When looking at business intelligence, what matters to you as an organisation? Is it understanding how people are moving around the building and whether they are spending too much time trying to get to meeting rooms? It could be understanding how much time meetings are taking, or how long maintenance workers are spending looking after equipment in the field? Or you might need marketing intelligence about events or activity, to discover how many people are passing your stand at an exhibition, who possibly could be interested in finding out more information, but don’t want the hard sell.
We live in an age where there is access to an avalanche of micro and macro data that, if we choose to, helps us improve the way we live and work. Mobile devices have been key to helping to drive this data forward, by providing users with the ability to track their activity and take action on the information they are given.
One of the key ways this is being used, in the consumer world, is in health trackers. Smartphone users have taken to health and fitness apps like ducks to water. It has led to wearables becoming a new major category that has captured the attention of many technology companies. In 2012 alone, the global wearables market was worth more than $2.5 billion in revenue – 61% of all the wearables are fitness or activity trackers, with 46% of people who track their health saying it has changed their approach to maintaining wellness.

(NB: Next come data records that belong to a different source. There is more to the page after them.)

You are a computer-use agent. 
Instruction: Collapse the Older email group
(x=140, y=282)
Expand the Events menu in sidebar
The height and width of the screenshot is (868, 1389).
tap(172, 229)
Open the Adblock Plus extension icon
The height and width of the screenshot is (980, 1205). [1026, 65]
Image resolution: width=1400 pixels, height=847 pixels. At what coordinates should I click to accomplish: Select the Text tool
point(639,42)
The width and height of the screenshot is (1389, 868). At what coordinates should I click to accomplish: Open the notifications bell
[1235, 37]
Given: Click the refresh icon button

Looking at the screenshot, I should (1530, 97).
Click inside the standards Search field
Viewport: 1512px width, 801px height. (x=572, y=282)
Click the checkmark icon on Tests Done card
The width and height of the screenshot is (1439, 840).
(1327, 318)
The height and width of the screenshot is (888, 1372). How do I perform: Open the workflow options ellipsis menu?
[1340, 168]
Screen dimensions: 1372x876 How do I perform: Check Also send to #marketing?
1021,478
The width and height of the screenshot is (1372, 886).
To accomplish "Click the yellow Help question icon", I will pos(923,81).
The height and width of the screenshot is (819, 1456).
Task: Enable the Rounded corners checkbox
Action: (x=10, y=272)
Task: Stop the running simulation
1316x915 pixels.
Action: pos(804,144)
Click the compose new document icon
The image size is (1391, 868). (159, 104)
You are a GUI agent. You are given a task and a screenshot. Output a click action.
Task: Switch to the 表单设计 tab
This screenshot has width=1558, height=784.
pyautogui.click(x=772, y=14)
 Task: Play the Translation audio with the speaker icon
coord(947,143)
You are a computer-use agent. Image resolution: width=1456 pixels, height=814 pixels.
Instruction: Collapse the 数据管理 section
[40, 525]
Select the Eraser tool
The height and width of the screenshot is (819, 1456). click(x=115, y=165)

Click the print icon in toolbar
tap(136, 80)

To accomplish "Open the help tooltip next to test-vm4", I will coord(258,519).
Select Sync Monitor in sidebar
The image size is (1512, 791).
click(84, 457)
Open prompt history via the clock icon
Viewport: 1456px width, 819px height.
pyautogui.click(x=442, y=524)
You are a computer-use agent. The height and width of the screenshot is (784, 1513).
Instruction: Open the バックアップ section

Taking this from the micro, the individual wanting to improve their health; to the macro, a company getting better intelligence about operations; it is data driven through mobile that is driving the big revolution. In the past, companies would have had to invest millions in either hiring research consultants, to do detailed analysis of movements or operations; or use expensive equipment to analyse trends.
Whilst mobile can go so far for delivering information about how users are navigating around apps, they start to fall down when delivering information about real-world activity. Tracking via GPS becomes a privacy and logistical nightmare, one that hugely impacts the battery life of a device.
This is where beacons come in. Placing beacons in and around buildings, in key locations, helps to deliver exactly the right type of information back to the business, that helps to improve decision making.
- Beacons placed in meeting rooms have the advantage of delivering information about who was in attendance, how long they stayed and how long it took them to get there.
- Beacons placed on an event stand help to provide information about the number of people who passed by, whether they came onto the stand, whether they asked for more information and can be used to identify potential leads.
- Beacons on equipment, inside or outside buildings, can deliver information about how long was spent maintaining it.
- Beacons on gym equipment can deliver information about how long was spent using the equipment and how users are moving around a gym.
There are a huge number of scenarios where beacons can provide data that would be otherwise tricky, and costly, to access. Of course there are certain barriers to this. Chiefly, the right app needs to be on the phone of the user and Bluetooth needs to be turned on. Overcoming this will always rely on providing a user experience and value proposition that makes the user want the app. In the case of apps for employees, they will have the apps on their devices to help them in their work life. Beacons will provide these apps with added contextual information and experiences that improve the overall experience and make life easier.